The C# language doesn’t have a way to specify a foundational parameter type of the Win32 API? One which is a linear combination of two existing supported parameter types? One might think that an advantage of controlling C# would be that Microsoft has carefully shaped and coevolved it to be the perfect programming language for Windows APIs. This does not appear to be the case.
Indeed, it’s not just in interop with old Win32 APIs where C# falls short of its target platform’s needs. When WPF first came out in 2006, with its emphasis on two-way data binding, everyone quickly realized that the boilerplate involved in creating classes that could bind to UI was unsustainable. Essentially, every property needs to become a getter/setter pair, with the setter having a same-value guard and a call to fire an event. (And firing an event is full of ceremony in C#.) People tried various solutions to paper over this, from base classes to code generators. But the real solution here is to put something in the language, like JavaScript has done with decorators and proxies.
So when I went to work on my app, I was astonished to find that twenty years after the release of WPF, the boilerplate had barely changed. (The sole improvement is that C# got a feature that lets you omit the name of the property when firing the event.) What has the C# language team been doing for twenty years, that creating native observable classes never became a priority?
Conclusion
Honestly, the whole project of native Windows app development feels like it’s not a priority for Microsoft. The relevant issue trackers are full of developers encountering painful bugs and gaps, and getting little-to-no response from Microsoft engineers. The Windows App SDK changelog is mostly about them adding new machine learning APIs. And famously, many first-party apps, from Visual Studio Code to Outlook to the Start menu itself, are written using web technologies.
This is probably why large parts of the community have decided to go their own way, investing in third-party UI frameworks like Avalonia and Uno Platform. From what I can tell browsing their landing pages and GitHub repositories, these are better-maintained, and written by people who loved WPF and wished WinUI were as capable. They also embrace cross-platform development, which certainly is important for some use cases.
But at that point: why not Electron? Seriously. C# and XAML are not that amazing, compared to, say, TypeScript/React/CSS. As we saw from my list above, to do most anything beyond the basics, you’re going to need to reach down into Win32 interop anyway. If you use something like Tauri, you don’t even need to bundle a whole Chromium binary: you can use the system webview. Ironically, the system webview receives updates every 4 weeks (soon to be 2?), whereas the system .NET is perpetually stuck at version 4.8.1!
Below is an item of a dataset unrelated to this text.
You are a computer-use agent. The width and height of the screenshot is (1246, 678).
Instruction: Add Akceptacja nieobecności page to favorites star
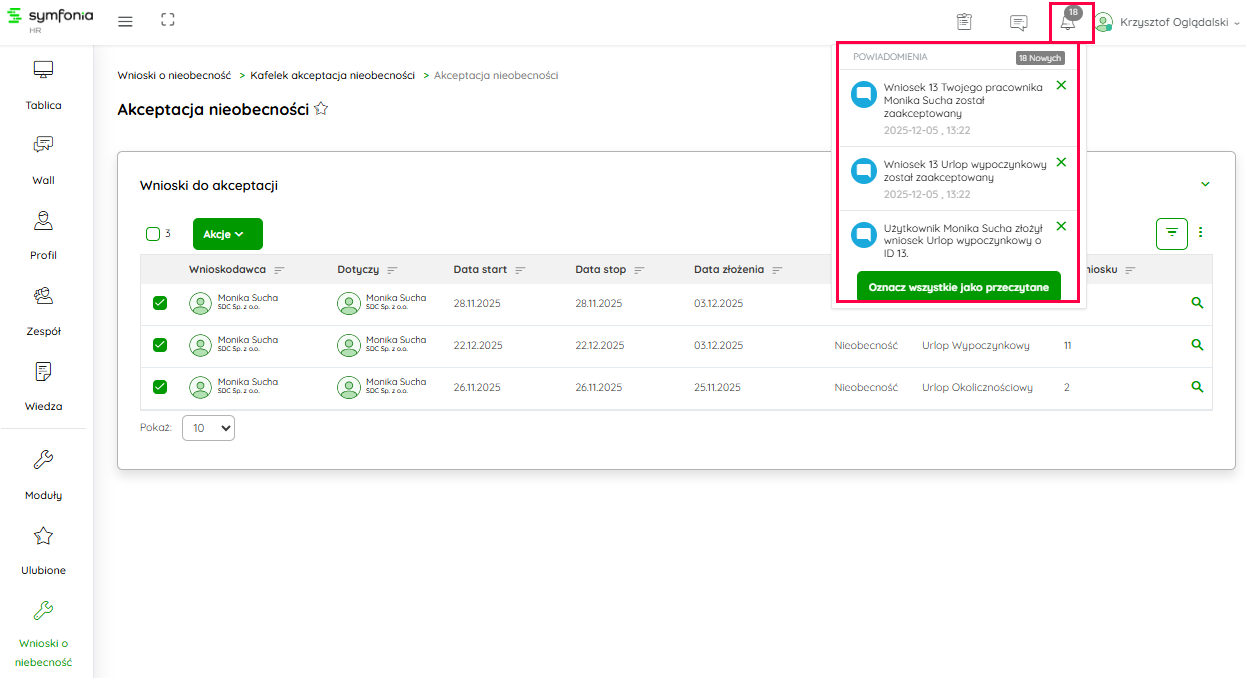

It’s still possible for Microsoft to turn this around. The Windows App SDK approach does seem like an improvement over the long digression into WinRT and UWP. I’ve identified some low-hanging fruit around packaging and deployment above, which I’d love for them to act on. And their recent announcement of a focus on Windows quality includes a line about using WinUI 3 more throughout the OS, which could in theory trickle back into improving WinUI itself.
I’m not holding my breath. And from what I can tell, neither are most developers. The Hacker News commentariat loves to bemoan the death of native apps. But given what a mess the Windows app platform is, I’ll pick the web stack any day, with Electron or Tauri to bridge down to the relevant Win32 APIs for OS integration.